MOJOK.CO – Perempuan menghadapi tantangan struktural dan kultural ketika terjun ke dunia politik. Afirmasi 30 persen yang sudah berlaku selama ini merupakan langkah yang baik, namun perempuan membutuhkan lebih dari itu.
Seolah langit-langit kaca, begitulan perempuan dalam politik elektoral. Mereka didorong terjun ke dunia politik demi memenuhi keterwakilan di pemerintahan. Namun, banyak yang lupa bahwa perempuan punya tantangan lebih besar, baik eksternal maupun internal, karena status mereka sebagai perempuan.
Dari eksternal, perempuan yang ingin maju sebagai legislatif kerap kali mendapat nomor urut belakang, kurangnya pendidikan politik, minimnya sumber daya, dan masih banyak lagi. Sementara dari sisi internal, caleg perempuan biasanya perlu mendapat persetujuan keluarga terlebih dahulu sebelum berpolitik. Kondisi yang biasanya tidak dialami oleh caleg laki-laki.
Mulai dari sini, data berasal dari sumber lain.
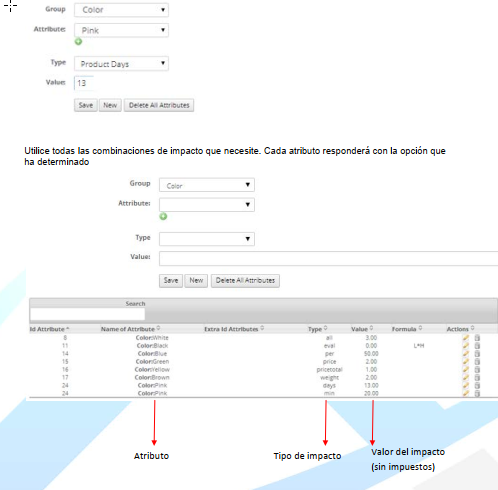Open the Attribute dropdown showing Pink
498x490 pixels.
[121, 30]
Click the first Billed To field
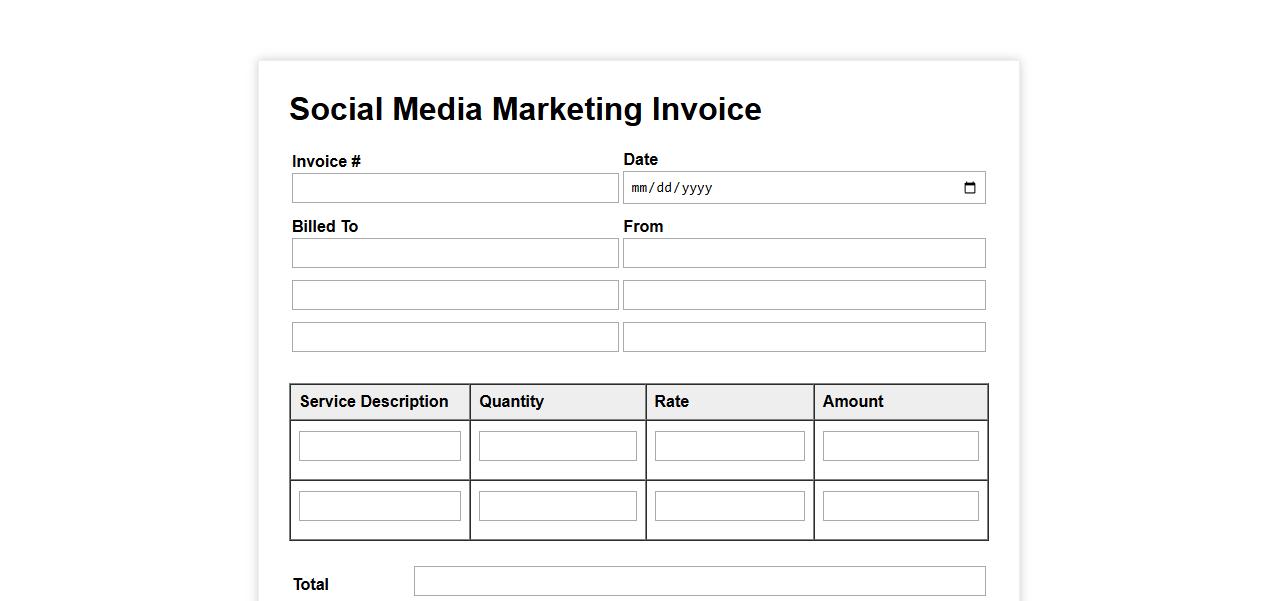Screen dimensions: 1278x601 coord(455,253)
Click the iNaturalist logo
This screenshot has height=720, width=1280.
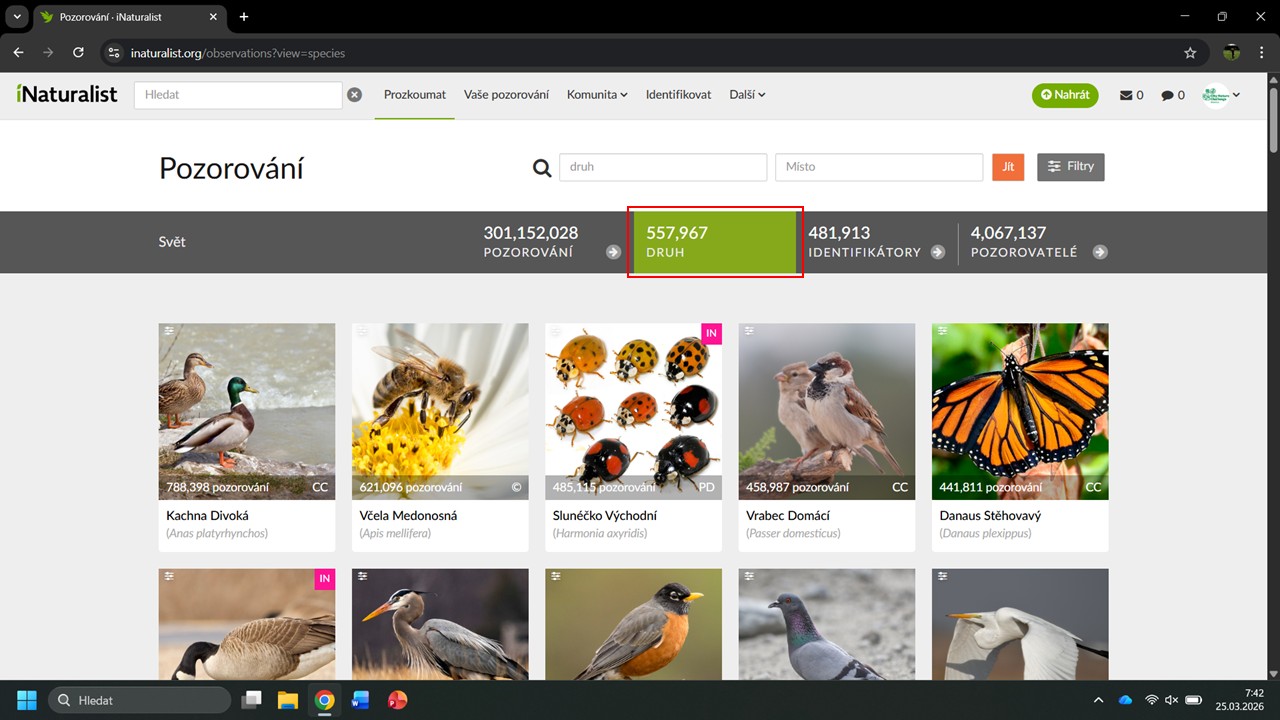tap(67, 94)
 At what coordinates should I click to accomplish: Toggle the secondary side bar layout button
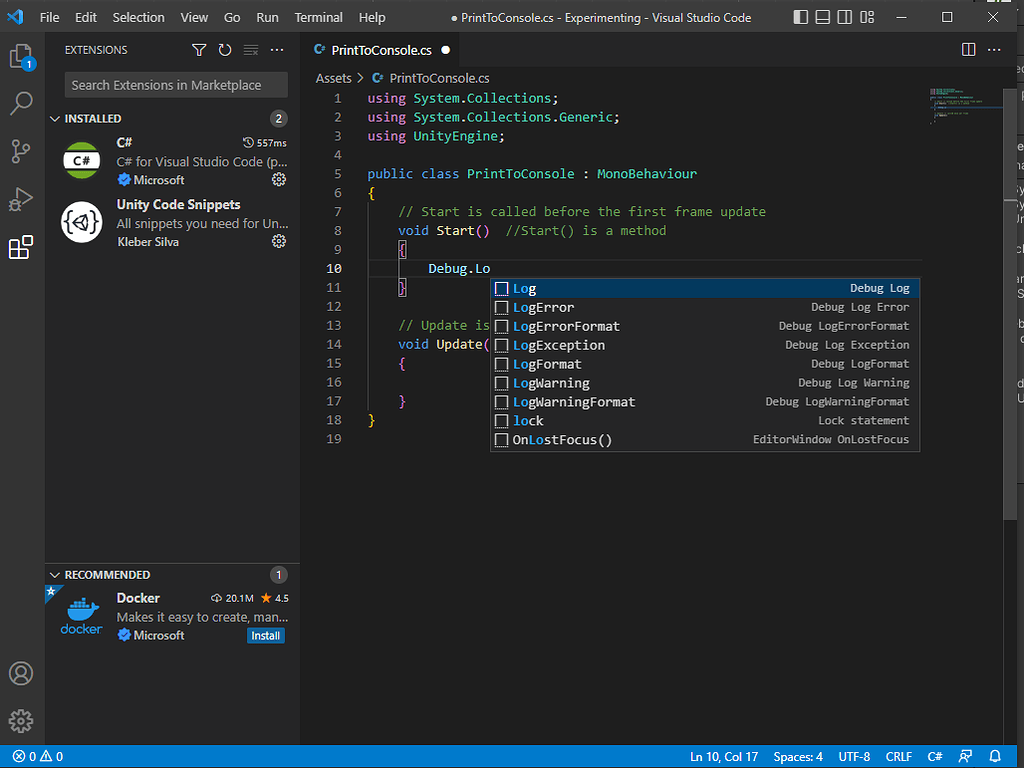[x=844, y=17]
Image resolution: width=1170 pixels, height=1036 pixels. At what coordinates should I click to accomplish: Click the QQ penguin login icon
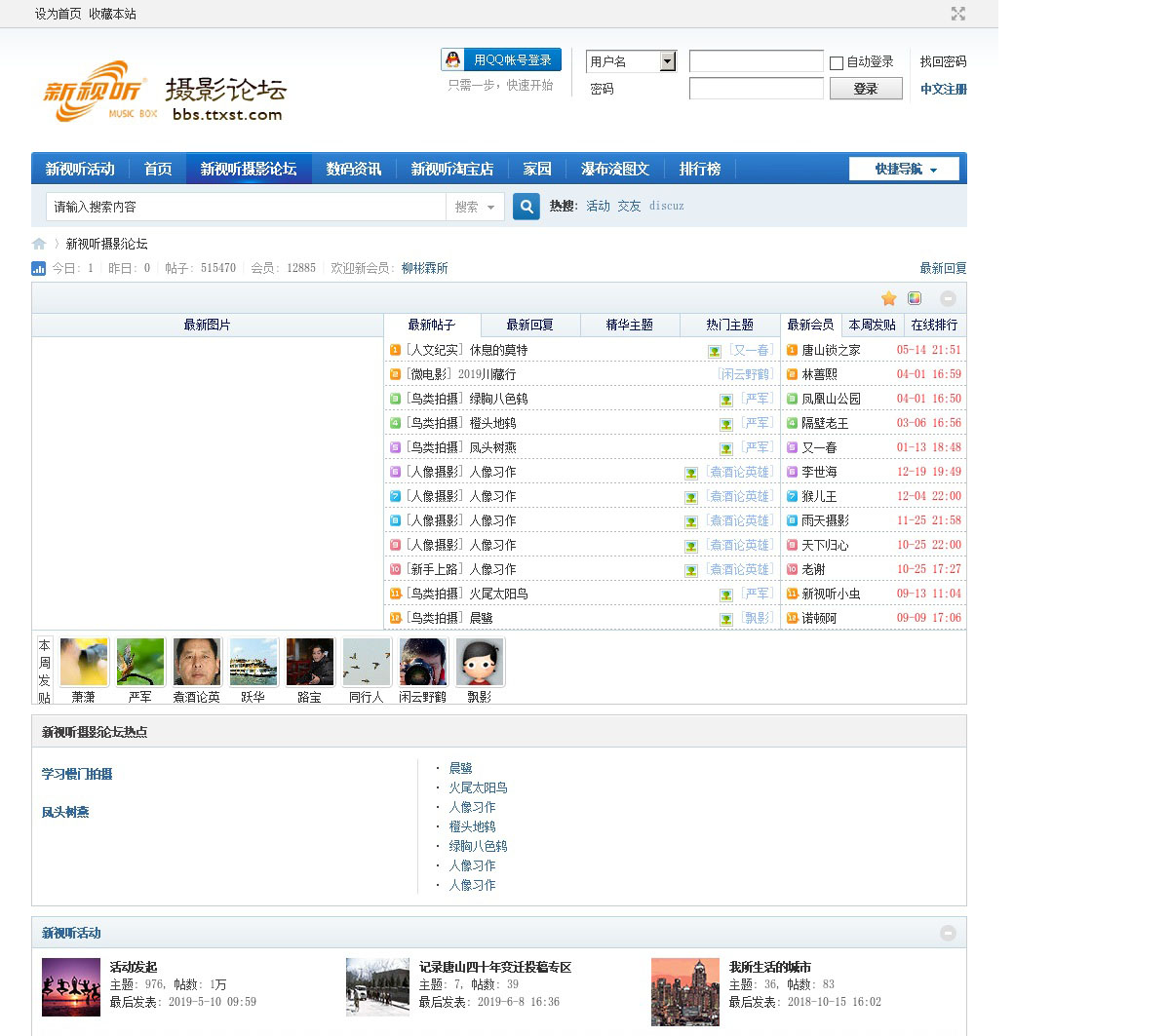click(453, 59)
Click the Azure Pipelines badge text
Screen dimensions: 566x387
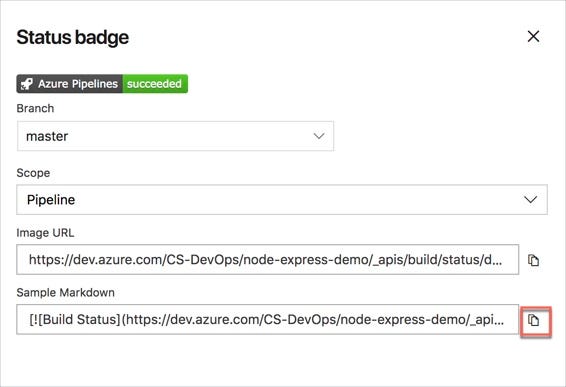tap(78, 84)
Kepala Dinas Pemberdayaan Perempuan Perlindungan Anak dan Pengendalian Penduduk DIY, Erlina Hidayati, mengungkapkan bahwa tidak sedikit pemimpin maupun caleg perempuan yang sudah terpilih kemudian menghadapi konflik dengan keluarga maupun suami di masa jabatannya. Ujung-ujungnya, mereka yang terjebak dalam kondisi ini mengalami kekerasan secara verbal maupun nonverbal.